NOT A BAD RATING FOR SNOWBOARDING
One way to look at the 12.2 national rating CBS got for Saturday night’s coverage is that it is the lowest prime-time rating for the Winter Olympics in 10 years.
But CBS was putting a different spin on it.
“It’s the highest rating ever for snowboarding and freestyle skiing,” quipped Dana McClintock, the network’s director of Olympic communications.
CBS got killed when the men’s downhill got postponed on the first day of competition. Same thing happened to ABC in Calgary in 1988, and it got a 9.9 rating.
Since it was 10 a.m. Sunday when CBS went on the air with it’s prime-time coverage Saturday, the Nagano Games were just beginning and there was nothing to fall back on. The network had to rely and canned features and filler programming.

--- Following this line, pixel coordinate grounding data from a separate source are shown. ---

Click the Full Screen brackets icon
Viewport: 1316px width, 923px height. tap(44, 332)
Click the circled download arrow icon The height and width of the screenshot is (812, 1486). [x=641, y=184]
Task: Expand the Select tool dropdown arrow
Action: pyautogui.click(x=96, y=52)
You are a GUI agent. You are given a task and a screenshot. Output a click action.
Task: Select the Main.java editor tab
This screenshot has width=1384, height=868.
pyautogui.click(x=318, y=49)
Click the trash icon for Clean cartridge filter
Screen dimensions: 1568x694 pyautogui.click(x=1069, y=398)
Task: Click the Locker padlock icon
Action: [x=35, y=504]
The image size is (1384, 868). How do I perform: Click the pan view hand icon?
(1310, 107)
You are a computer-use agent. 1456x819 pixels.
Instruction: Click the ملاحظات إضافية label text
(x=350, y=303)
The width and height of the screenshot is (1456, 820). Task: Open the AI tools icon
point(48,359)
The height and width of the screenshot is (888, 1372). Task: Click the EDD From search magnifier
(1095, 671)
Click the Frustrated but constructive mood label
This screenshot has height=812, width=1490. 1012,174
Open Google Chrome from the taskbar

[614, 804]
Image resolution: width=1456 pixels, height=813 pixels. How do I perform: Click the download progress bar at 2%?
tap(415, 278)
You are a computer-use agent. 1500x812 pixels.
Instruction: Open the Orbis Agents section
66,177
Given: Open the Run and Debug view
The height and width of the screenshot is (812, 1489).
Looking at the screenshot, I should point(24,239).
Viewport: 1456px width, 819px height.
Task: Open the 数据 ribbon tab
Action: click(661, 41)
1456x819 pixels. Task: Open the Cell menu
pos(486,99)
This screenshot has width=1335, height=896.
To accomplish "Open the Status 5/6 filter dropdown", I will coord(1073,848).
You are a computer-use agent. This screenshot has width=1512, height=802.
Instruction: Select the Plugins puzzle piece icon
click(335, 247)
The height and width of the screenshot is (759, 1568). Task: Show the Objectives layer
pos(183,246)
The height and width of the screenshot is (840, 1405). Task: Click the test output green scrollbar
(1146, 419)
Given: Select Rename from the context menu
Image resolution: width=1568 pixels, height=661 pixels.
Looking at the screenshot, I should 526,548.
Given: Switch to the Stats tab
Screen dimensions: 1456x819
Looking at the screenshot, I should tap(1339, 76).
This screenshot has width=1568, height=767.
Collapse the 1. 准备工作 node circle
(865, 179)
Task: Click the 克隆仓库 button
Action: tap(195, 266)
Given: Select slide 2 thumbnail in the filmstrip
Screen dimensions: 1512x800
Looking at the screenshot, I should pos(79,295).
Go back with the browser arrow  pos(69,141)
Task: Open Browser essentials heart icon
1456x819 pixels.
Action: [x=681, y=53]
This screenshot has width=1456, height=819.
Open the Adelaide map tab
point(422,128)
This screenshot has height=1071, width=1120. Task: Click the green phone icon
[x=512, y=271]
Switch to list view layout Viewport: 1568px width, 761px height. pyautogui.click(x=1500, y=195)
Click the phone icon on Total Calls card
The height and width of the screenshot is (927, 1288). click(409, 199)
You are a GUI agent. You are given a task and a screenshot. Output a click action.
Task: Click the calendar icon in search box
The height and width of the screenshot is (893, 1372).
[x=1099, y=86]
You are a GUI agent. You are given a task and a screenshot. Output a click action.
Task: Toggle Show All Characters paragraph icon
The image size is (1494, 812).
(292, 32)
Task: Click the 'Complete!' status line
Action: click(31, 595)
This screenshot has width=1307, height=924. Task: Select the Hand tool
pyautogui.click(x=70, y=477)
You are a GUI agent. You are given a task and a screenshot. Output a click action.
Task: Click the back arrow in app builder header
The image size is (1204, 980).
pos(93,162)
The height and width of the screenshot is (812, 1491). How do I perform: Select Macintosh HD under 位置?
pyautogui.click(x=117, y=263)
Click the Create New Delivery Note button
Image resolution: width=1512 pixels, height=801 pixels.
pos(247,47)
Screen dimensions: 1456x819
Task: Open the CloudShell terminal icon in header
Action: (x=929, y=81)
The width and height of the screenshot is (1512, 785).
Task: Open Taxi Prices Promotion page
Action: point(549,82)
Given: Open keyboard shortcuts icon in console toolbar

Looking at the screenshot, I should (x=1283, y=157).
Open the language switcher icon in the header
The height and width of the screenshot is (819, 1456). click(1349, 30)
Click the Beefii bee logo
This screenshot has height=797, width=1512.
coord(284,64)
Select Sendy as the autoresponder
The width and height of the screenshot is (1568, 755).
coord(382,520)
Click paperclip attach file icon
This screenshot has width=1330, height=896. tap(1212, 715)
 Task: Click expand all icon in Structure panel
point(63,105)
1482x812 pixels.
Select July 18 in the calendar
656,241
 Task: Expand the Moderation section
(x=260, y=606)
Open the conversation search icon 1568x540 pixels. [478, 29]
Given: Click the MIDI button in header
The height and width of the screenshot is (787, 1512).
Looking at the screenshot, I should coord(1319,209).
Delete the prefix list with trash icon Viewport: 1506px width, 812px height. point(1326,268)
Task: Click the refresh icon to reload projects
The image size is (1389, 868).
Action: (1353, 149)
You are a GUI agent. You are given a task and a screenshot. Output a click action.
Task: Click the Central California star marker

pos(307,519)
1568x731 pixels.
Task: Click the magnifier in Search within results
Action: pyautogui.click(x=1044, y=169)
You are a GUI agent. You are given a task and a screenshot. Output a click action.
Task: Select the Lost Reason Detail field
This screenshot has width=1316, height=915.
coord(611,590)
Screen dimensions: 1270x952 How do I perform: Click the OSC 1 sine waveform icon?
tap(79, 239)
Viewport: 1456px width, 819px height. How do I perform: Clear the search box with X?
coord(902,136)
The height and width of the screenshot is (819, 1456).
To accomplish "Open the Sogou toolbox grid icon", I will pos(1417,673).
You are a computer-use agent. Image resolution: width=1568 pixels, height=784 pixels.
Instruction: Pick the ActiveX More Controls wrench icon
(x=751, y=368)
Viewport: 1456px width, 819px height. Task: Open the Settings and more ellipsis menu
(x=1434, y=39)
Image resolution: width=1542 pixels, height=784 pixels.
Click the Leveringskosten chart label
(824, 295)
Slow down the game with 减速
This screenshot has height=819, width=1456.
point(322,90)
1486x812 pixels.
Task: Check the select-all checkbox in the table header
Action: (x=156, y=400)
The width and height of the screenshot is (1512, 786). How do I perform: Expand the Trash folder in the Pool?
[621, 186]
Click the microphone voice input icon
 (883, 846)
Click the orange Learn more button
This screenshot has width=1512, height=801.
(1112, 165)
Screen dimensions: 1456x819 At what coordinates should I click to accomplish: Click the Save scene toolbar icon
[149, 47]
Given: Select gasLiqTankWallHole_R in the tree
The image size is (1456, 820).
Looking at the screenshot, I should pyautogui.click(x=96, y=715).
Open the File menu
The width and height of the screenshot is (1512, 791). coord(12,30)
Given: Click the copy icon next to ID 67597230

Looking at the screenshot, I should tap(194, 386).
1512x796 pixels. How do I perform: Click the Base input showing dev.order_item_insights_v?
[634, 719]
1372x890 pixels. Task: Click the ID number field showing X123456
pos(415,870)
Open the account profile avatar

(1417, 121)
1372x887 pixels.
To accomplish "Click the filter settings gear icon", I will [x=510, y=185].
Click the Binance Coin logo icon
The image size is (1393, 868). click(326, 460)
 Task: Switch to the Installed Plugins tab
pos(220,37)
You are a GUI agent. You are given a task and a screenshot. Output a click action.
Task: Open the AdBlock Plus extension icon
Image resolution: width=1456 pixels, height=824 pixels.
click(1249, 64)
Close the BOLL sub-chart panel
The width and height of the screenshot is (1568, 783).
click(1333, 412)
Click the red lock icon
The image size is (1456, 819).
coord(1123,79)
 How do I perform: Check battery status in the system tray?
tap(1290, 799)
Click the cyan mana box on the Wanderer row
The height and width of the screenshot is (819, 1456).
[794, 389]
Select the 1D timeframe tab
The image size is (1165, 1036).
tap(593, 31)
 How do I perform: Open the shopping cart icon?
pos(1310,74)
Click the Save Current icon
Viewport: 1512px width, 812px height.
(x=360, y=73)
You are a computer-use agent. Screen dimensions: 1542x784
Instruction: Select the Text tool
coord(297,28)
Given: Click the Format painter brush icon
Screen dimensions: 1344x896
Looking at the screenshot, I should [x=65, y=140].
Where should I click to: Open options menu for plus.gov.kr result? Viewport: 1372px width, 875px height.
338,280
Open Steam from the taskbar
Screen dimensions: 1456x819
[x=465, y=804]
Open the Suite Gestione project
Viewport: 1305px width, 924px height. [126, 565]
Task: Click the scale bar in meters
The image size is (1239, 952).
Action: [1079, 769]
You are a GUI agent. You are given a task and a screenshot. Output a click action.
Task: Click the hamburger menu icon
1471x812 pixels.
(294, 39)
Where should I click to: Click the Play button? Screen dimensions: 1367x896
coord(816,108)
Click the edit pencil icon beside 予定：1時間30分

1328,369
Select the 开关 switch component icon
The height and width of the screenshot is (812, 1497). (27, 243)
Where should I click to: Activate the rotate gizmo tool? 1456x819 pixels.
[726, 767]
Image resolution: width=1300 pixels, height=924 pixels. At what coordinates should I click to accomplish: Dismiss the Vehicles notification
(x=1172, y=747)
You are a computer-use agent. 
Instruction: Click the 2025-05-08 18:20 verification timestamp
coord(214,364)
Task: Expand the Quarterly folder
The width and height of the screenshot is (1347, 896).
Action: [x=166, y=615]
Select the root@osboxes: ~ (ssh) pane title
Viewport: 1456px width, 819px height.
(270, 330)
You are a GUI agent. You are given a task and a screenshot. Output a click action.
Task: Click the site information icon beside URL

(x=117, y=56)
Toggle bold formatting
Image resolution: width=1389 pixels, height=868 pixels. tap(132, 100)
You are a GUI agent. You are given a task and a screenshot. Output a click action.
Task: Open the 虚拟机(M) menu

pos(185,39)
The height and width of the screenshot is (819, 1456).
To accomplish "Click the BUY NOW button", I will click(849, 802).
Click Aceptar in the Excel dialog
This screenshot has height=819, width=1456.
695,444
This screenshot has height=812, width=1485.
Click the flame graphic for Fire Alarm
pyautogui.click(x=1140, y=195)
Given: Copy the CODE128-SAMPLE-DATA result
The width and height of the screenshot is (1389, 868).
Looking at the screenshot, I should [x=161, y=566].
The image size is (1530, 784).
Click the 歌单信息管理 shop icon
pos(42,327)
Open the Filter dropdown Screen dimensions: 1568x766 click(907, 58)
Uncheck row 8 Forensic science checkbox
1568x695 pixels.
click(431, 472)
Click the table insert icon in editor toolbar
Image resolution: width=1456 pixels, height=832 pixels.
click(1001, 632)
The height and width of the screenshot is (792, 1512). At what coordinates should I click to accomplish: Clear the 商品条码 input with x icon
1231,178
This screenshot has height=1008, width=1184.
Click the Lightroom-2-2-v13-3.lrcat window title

“Everyone over here thought we came out of it really well,” McClintock said. “When [producer] Eric Mann and [coordinating director] Bob Matina walked into the broadcast center after we went off the air, [executive producer] Rick Gentile said, ‘These two gentlemen just did an incredible job,’ and the whole room applauded.”
The share for the prime-time coverage was a 21, and CBS’ two-hour afternoon telecast Saturday had a 5.6 rating and a 14 share. The late-night numbers were a 4.4 and a 12.